Como líder de los obreros metalúrgicos y figura dominante dentro del aparato sindical peronista, Augusto Vandor suscitó en el seno del peronismo reacciones que oscilaban entre la hagiografía en un polo y la demonología en el otro. Las imágenes asociadas a estos diferentes enfoques difieren desde luego entre sí: el líder y mártir de una es contrarrestado por el corruptor y gánster en la otra. En estas circunstancias es muy difícil abrirse paso entre ellas y llegar aunque sea a un juicio aproximadamente objetivo sobre los fines del vandorismo.
En parte esa dificultad se limita a reflejar el hecho de que el vandorismo, como corriente dentro del peronismo, no era claramente definible en cuanto movimiento doctrinario y teórico, fácil de diferenciar de otras tendencias. En parte también se origina en el esencial pragmatismo de la mayoría de los dirigentes. Vandor era un maestro de la realpolitik en el escenario argentino y un entendido en los métodos apropiados para controlar un movimiento sindical. En este sentido, era el arquetipo del caudillo gremial, confiado en su capacidad para negociar con políticos, jefes militares y empleadores y a cuyo juicio los principios doctrinarios eran de segunda importancia en el torbellino diario de las cuestiones gremiales. Miguel Gazzera, íntimo colaborador suyo, nos ha dejado una hábil descripción de Vandor. No era, dice,
“un líder de barricada, menos aún un caudillo clasista [...] todos sus actos se generaban en una sólida practicidad, intuición y decisión”
Gassera añade:
“Vandor se interesaba más por los detalles que conformaba la oportunidad que por las líneas de largo plazo [...] por otra parte nunca conducía el tema hacia profundidades que desconocía, y si alguien pretendía llevarlo en esa dirección su respuesta práctica y firme lo persuadía con su falta de interés por el buceo”

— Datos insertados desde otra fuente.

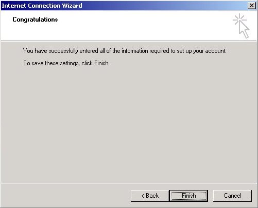Screen dimensions: 258x208
Task: Go back with the Back button
Action: pos(150,196)
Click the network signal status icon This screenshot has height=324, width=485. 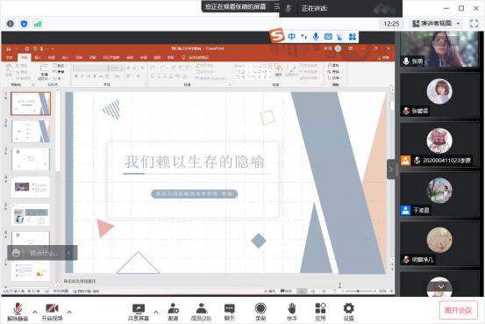38,24
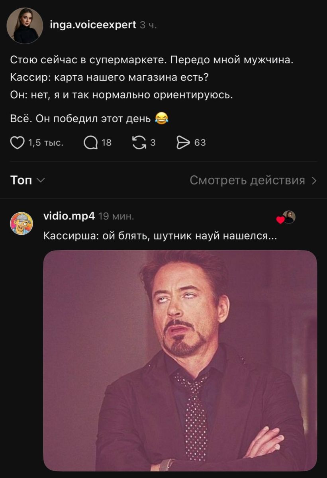View the 63 shares count
The width and height of the screenshot is (327, 478).
(200, 143)
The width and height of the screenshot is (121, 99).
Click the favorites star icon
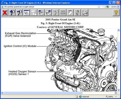(99, 7)
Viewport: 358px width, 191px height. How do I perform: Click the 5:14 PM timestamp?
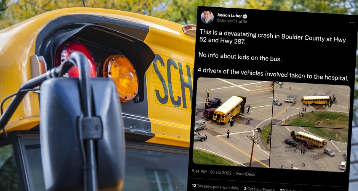click(199, 172)
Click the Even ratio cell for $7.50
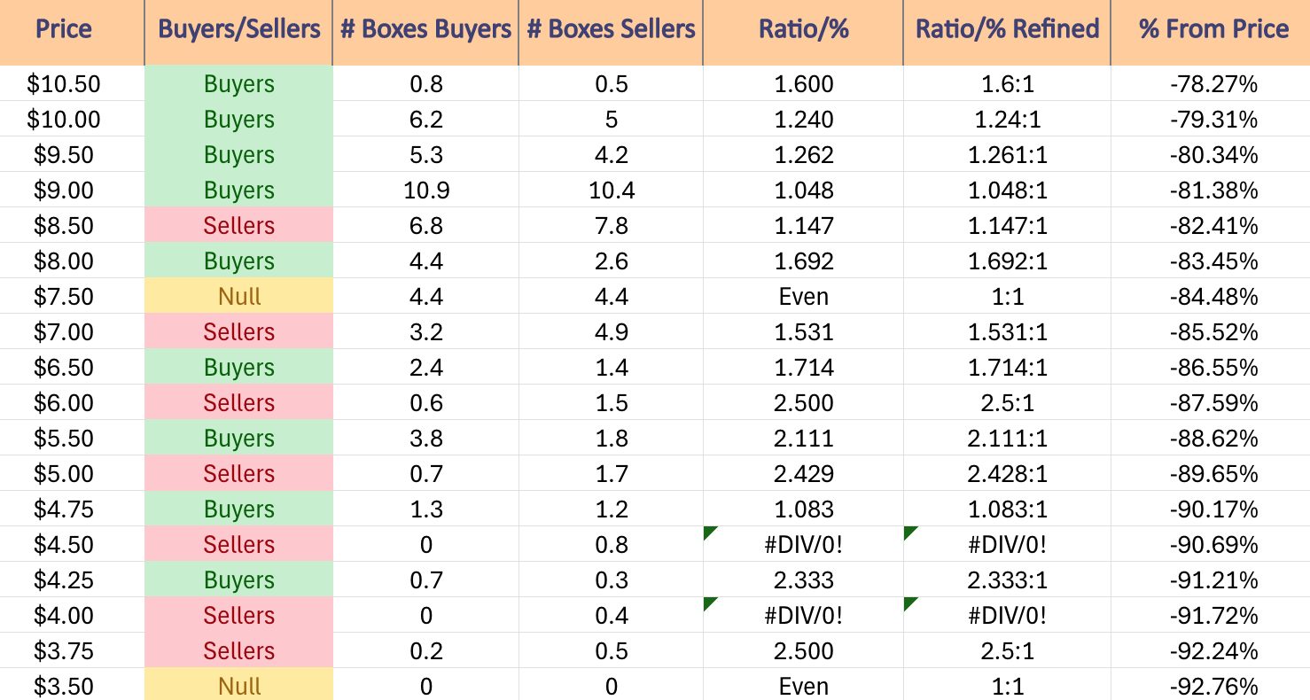 click(x=803, y=296)
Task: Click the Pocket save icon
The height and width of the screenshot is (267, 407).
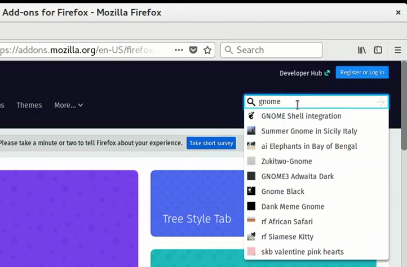Action: pyautogui.click(x=193, y=50)
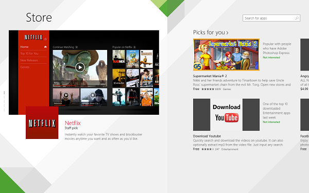Click the Rango video progress bar

tap(80, 85)
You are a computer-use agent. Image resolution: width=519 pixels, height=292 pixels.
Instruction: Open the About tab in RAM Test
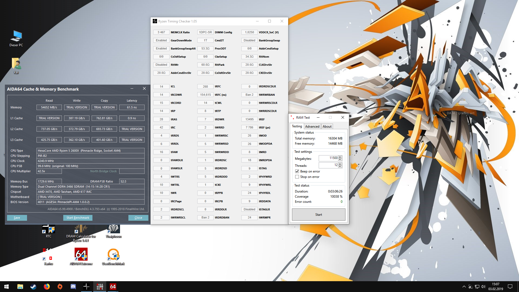pos(327,127)
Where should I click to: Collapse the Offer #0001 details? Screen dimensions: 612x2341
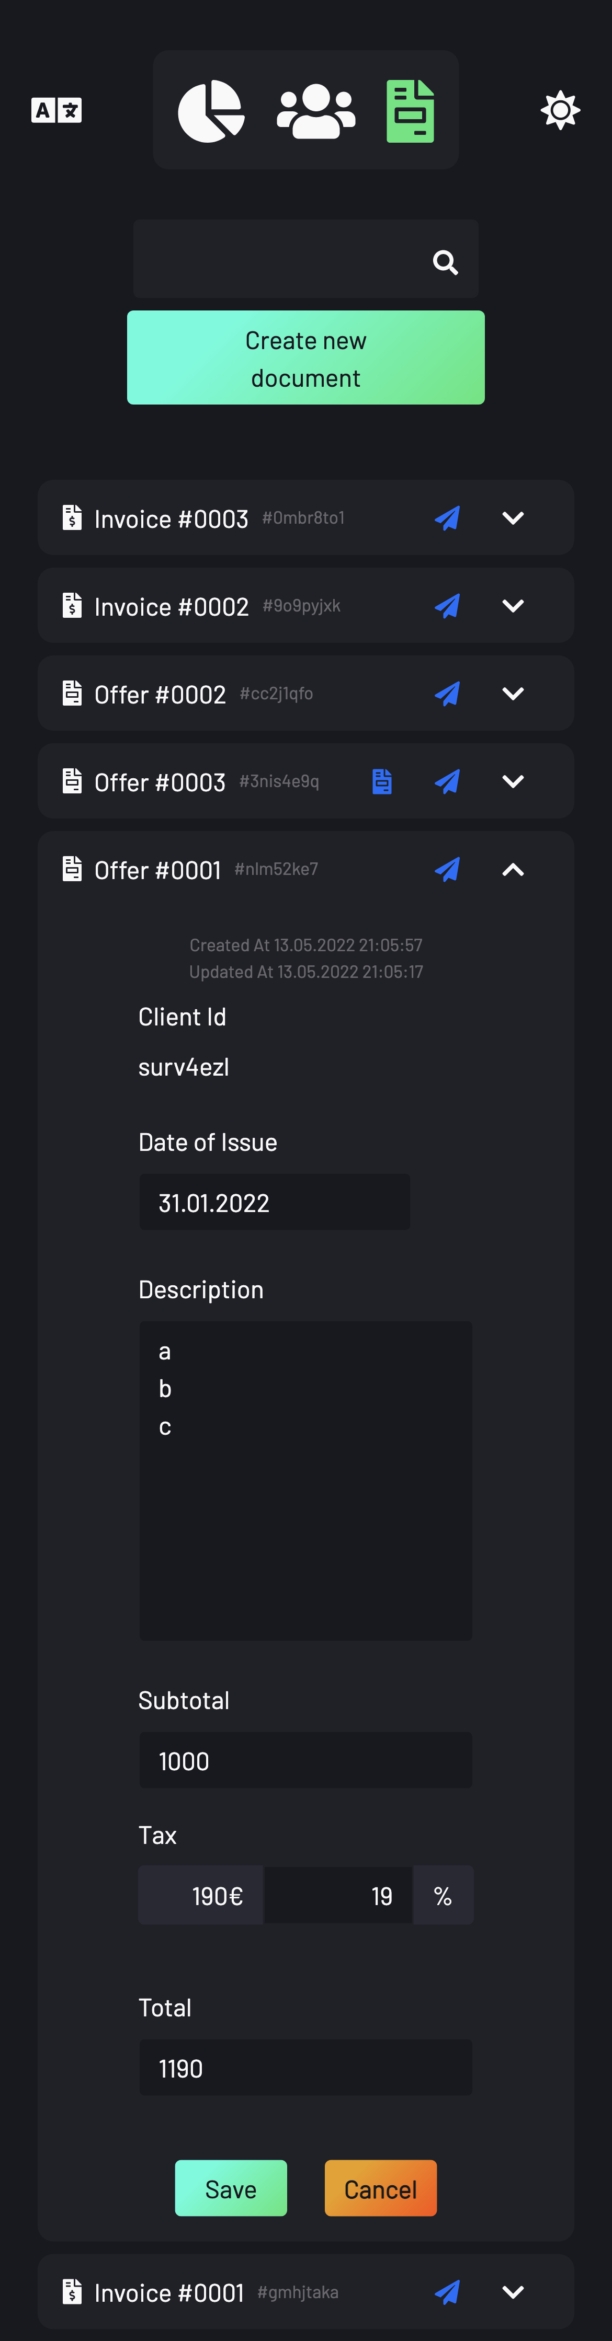pyautogui.click(x=513, y=870)
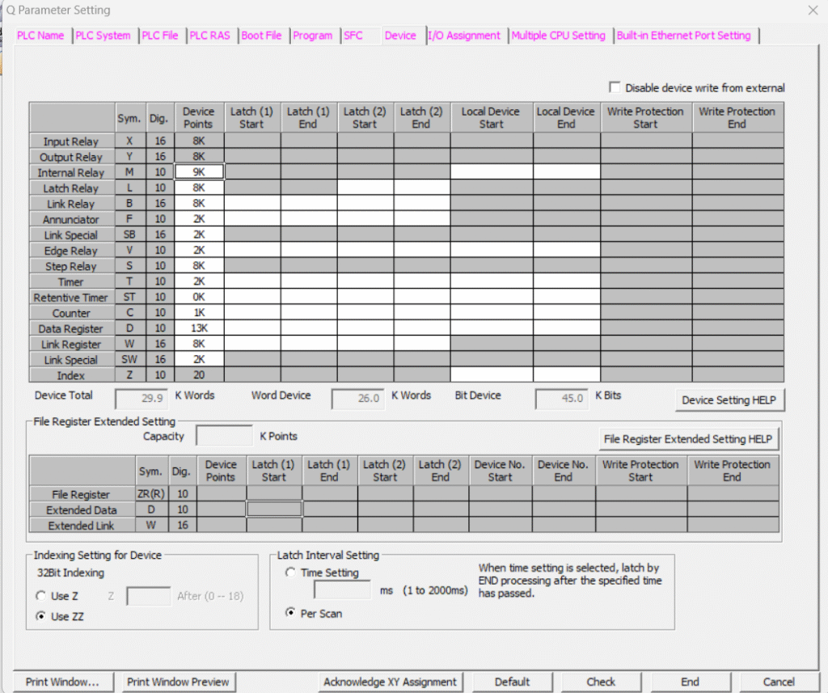The height and width of the screenshot is (693, 828).
Task: Click the Print Window Preview button
Action: click(x=178, y=682)
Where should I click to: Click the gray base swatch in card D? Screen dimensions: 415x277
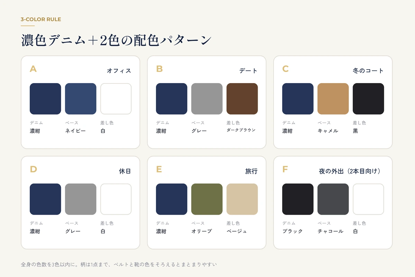(x=81, y=199)
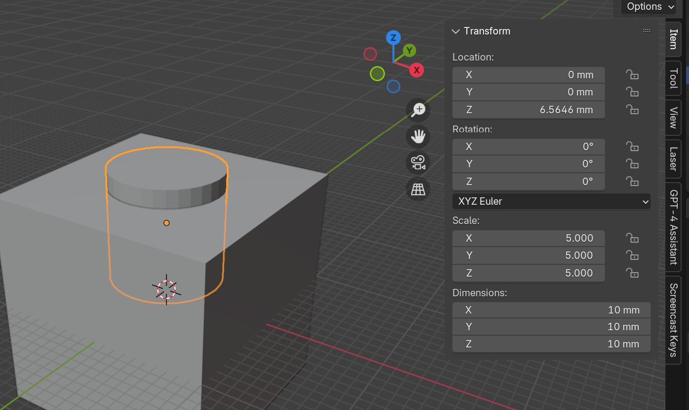The image size is (689, 410).
Task: Click the Zoom magnifier icon in viewport
Action: (418, 110)
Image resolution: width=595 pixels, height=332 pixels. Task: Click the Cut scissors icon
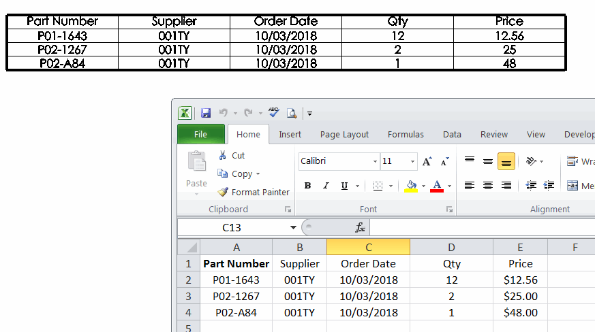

Ese pragmatismo y esa falta de interés por las discusiones ideológicas traen problemas al que investiga la cuestión sindical en ese tiempo. Vandor actuaba en el ámbito del entendimiento personal, el trato cerrado con un whisky en el ministerio, o el acuerdo alcanzado en una mesa de café. Esto significa por definición que las acciones específicas no eran respaldadas por bosquejos netos de posiciones ideológicas o siquiera por expresiones de razonamiento táctico. No existen en verdad documentos reveladores de cuál era el pensamiento más íntimo de Vandor, sobre el cual pudiera estructurarse alguna explicación de sus propósitos generales. En vista de ello resulta tentador concordar con Amado Olmos, jefe del sindicato del personal no médico de hospitales y servicios de salud, durante largo tiempo amigo íntimo de Vandor y considerado por muchos la eminencia gris del vandorismo en su momento de esplendor. Dijo Olmos:
“El vandorismo exhibe una brecha imposible de cerrar: su falta de ideología. Así Vandor obra a merced del aventurerismo, del oportunismo político.”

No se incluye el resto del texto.